But to return to the subject of this paper. Some words which have become obsolete in this country, or now convey a totally different meaning from that primarily attaching to them, are still current in America in the sense in which they were originally employed. Prink, to ornament or adorn, which is found in Spenser and other writers of the Elizabethan age, is at the present day a common term in the Eastern States. One Yankee girl will say to another, who has been some time at her toilet, ‘Oh, you have been prinking;’ or, ‘What a long while it has taken you to prink.’ In fact the verb is used in all its moods and tenses. Muss, a confused encounter or scramble, is generally supposed to be a purely American idiom. On the contrary, it is good Shakspearean English. In Antony and Cleopatra, Antony says:

‘Of late when I cry’d ho!

Like boys unto a muss, kings would start forth.’

Lamm, to beat, to maltreat, is an American word of English parentage. In a north-country ballad of the time of Edward VI., one line runs, ‘They lammed him and bammed him;’ and the word may also be found in Marlowe. Sick is an expression universally used in the United States in the sense of indisposition. A man will say, ‘I am sick,’ never, ‘I am ill.’ It scarcely need be said that the phrase was perfectly good English two centuries and a half ago, the word ‘ill,’ with the meaning now attaching to it, not once occurring in the translation of the Bible.

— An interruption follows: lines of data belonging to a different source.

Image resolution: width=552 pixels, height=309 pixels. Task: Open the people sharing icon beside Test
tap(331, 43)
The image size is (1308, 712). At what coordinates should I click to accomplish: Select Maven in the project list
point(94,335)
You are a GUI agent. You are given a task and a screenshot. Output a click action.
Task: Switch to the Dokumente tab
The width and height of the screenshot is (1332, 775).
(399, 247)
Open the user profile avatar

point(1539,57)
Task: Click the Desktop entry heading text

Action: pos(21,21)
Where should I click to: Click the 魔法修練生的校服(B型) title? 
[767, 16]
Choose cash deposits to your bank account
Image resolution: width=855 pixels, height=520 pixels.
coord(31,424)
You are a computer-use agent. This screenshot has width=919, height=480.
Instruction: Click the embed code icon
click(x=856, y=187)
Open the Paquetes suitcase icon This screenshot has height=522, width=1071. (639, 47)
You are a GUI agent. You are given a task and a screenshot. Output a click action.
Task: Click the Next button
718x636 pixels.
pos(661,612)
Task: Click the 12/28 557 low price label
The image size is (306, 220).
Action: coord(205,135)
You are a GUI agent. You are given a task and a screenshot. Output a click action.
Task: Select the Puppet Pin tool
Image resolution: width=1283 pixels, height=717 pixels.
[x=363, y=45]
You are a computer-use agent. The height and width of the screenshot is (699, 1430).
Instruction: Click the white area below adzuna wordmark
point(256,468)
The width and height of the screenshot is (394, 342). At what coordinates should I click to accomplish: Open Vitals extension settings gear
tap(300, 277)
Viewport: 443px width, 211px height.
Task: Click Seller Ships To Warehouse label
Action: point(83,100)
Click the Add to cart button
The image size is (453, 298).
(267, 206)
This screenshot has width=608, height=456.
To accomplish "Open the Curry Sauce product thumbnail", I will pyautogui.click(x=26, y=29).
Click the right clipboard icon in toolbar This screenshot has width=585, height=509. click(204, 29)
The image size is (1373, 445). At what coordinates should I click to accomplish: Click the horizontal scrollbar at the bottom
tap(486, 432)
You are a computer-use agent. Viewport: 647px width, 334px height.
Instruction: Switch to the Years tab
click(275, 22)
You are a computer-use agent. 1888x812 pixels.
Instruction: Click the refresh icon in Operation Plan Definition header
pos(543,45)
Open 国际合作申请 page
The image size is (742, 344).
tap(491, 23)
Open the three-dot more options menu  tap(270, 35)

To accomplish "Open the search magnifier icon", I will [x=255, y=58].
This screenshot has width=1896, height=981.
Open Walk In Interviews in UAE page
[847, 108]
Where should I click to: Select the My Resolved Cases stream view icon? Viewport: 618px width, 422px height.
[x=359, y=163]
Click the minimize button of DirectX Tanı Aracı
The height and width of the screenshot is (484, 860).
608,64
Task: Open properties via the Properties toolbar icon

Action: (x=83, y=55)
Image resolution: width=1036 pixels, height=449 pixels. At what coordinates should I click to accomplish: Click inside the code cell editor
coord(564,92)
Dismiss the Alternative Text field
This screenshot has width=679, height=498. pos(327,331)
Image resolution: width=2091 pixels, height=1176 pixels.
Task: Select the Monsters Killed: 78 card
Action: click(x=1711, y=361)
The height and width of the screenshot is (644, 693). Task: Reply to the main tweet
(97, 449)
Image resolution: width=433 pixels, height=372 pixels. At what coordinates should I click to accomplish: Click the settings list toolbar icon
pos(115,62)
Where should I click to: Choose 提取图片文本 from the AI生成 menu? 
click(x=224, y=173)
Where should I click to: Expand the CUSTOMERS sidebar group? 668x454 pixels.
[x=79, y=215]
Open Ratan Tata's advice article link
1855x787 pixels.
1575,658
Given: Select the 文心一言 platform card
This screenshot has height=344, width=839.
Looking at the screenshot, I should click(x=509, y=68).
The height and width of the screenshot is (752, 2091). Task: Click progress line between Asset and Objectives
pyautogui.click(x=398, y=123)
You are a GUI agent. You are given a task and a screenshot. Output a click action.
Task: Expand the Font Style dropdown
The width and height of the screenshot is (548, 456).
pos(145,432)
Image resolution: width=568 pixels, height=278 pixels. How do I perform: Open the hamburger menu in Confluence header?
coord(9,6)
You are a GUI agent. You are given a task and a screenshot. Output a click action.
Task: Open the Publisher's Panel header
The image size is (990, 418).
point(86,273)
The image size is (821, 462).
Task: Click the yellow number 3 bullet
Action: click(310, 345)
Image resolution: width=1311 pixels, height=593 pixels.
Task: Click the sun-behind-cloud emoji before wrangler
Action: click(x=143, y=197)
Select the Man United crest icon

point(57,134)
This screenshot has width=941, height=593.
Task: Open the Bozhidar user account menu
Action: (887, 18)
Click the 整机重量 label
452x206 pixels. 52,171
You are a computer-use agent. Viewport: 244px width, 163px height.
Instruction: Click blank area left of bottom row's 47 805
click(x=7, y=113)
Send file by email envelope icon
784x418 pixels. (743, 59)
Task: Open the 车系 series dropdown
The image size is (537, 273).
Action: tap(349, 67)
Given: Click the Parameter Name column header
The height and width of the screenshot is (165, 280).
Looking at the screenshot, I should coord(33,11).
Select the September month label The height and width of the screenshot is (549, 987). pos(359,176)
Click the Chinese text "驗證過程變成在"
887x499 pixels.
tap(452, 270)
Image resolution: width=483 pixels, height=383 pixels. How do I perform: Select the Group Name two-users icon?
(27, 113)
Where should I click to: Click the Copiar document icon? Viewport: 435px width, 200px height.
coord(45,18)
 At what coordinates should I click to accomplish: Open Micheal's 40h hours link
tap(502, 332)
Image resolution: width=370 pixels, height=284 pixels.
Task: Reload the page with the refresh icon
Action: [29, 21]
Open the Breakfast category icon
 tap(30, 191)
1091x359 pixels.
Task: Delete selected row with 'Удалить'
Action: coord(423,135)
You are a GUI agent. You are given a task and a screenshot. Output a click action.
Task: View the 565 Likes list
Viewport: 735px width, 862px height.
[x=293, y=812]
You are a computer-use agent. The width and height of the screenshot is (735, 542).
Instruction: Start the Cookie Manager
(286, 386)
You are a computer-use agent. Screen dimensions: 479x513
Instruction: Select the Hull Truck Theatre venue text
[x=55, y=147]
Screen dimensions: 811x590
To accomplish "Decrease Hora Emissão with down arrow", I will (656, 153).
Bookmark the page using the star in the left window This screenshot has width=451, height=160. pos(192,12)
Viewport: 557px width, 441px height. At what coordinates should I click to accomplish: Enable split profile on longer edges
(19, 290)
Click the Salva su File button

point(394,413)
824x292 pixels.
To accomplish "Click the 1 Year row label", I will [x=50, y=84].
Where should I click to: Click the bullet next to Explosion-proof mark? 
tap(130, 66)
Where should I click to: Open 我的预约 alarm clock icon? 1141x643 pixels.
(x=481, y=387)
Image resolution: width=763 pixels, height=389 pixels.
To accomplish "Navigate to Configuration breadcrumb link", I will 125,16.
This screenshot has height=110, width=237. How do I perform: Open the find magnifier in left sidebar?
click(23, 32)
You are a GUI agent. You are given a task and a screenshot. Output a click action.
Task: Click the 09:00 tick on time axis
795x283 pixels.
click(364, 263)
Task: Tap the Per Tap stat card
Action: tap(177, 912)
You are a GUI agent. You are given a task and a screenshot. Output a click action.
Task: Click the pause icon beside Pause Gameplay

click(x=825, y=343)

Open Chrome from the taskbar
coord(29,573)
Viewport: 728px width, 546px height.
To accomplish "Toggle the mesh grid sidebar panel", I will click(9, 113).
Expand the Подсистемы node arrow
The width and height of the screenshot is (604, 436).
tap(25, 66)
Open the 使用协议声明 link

Bug, again, employed in America as a generic term for every species of insect, was used in England, formerly, in the same sense. ‘A bug hath buzzed it in mine ears,’ says Bacon in one of his letters. At the present day, the word has in England so limited an application, that when an edition of the works of Edgar Allan Poe was published in London, the editor altered the title of one story, The Golden Bug, to The Golden Beetle, in order not to give offence to ‘ears polite.’

Fearful, which now signifies to inspire terror or awe, has still in the United States the meaning it bore in Shakspeare’s time, when it was invariably used in the sense of timid or afraid. In Romeo and Juliet, when Romeo, after slaying Tybalt, is lying hidden in Friar Lawrence’s cell, the Friar says:

‘Romeo, come forth, come forth, thou fearful man;’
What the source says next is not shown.